Advantages of this technique include elimination of external scars, retention of the blood supply for under eye fat and no scarring down of the eyelid.
All the sutures attaching the herniated eyelid fat are placed on the inside of the lower eyelid and advance this fat into the half circle at the eyelid cheek junction."And this, along with the transconjunctival retroseptal dissection planes, should decrease the problems with scarring of the lower lid," says Patrick K. Sullivan, M.D., who presented surgical techniques for this procedure at the American Society of Aesthetic Plastic Surgeons, held here.
"These techniques that we have used have grown out of our studies of the anatomy and also from our knowledge of other techniques that different surgeons have used successfully," says Dr. Sullivan, who has a private practice in Providence, R.I. and is associate professor of plastic surgery at Brown University.

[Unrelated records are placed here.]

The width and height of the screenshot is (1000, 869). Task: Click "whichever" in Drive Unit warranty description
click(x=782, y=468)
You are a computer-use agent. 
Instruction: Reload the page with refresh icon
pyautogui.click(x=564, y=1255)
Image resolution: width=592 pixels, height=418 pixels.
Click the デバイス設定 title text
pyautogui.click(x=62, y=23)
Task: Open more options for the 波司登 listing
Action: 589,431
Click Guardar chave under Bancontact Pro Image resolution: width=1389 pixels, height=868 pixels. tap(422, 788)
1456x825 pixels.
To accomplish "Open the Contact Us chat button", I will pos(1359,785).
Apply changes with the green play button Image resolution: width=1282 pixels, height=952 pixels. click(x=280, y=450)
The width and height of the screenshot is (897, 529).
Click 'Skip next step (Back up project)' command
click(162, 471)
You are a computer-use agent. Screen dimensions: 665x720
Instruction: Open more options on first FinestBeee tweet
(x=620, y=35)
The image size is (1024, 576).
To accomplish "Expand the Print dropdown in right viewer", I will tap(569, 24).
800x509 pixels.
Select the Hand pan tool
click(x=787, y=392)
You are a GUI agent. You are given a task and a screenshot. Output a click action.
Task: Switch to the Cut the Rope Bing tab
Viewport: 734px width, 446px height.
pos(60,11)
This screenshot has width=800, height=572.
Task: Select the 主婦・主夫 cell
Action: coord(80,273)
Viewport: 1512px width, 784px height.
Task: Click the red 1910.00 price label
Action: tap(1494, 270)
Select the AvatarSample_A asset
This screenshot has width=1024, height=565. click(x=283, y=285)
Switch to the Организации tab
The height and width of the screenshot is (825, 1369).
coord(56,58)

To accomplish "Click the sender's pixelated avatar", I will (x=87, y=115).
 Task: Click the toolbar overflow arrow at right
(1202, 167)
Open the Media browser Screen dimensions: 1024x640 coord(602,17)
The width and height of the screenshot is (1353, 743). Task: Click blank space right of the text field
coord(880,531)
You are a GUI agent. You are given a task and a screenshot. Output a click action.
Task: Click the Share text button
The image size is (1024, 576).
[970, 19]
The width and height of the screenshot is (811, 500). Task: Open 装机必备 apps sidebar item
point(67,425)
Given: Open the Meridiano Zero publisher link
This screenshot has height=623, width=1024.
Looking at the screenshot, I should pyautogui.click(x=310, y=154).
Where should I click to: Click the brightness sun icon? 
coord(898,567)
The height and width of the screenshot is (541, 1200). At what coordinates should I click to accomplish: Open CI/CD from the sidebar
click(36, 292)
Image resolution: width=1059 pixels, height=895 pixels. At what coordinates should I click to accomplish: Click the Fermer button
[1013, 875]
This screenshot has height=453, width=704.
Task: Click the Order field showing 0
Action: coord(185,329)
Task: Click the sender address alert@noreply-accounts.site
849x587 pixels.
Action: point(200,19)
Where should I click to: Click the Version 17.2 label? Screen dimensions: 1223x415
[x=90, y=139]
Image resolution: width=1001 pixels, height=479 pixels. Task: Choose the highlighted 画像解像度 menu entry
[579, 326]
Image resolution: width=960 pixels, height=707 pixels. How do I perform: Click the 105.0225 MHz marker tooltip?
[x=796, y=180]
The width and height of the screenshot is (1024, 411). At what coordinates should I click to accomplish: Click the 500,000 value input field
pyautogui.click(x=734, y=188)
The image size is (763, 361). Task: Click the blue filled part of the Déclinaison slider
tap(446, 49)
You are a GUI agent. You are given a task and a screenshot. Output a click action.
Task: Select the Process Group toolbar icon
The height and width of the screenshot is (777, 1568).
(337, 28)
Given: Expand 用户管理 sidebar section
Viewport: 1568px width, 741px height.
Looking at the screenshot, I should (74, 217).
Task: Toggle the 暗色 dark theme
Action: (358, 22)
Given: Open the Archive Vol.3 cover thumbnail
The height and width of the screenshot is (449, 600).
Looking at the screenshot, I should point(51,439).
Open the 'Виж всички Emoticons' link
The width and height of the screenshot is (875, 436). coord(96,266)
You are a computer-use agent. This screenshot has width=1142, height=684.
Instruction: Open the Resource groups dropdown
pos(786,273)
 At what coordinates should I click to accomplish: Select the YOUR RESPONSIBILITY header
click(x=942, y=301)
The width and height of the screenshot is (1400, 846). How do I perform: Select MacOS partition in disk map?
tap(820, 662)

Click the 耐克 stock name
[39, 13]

Dr. Sullivan and colleagues at Brown University have studied the anatomy of the tear-trough deformity, determined the anatomic basis and presented their findings at the American Society of Plastic Surgeons Meeting in San Diego, in October 2003 (Sullivan, P. K., Kim, R.Y., Singer, D.P., Woo, A.S. The Anatomic Basis for the Tear-Trough and Crescent Deformity at the Lower Eyelid-Cheek Junction, American Society of Plastic Surgeons Meeting, San Diego, October 2003).
Variety of techniques A variety of techniques have been used by other surgeons to correct this deformity, Dr. Sullivan says, "but the way we have changed ours is that we have no external incisions or sutures placed in the skin — the incisions are all made in the inside of the lower eyelid."
The procedure is performed in an anatomic plane that Dr. Sullivan's group and other surgeons have found to decrease the problems with scar tissue. It prevents scarring of the eyelid into a scarred down abnormal position.
The procedure has been able to eliminate puffy, under-eye circles in three types of patients.
"All types have one thing in common," Dr. Sullivan explains, "they have puffiness of the lower eyelid caused by herniated fat."
The first type of patient has the tear-trough deformity in just the inner portion of the eyelid.
"The deformity only is evident about halfway around the eye," he says.
In the second type, the patient has a crescent deformity at the lid cheek junction where there is a half circle all the way around the underportion of the eye, "and that is the type of deformity that people usually find to be disconcerting," he adds.
The third type has a full crescent deformity but has so much puffiness that you actually have to remove some of the fat in addition to just repositioning it.
The procedure In the procedure, the puffy tissue that is actually herniated fat is brought down to fill in the circles, Dr. Sullivan says.
"The circle is actually a groove, and we fill in this groove with some of that herniated fat, and then, in order to make sure the fat stays in the position that we want it to, it is sutured in with stitches on the inside of the lower lid on the undersurface of the periosteum.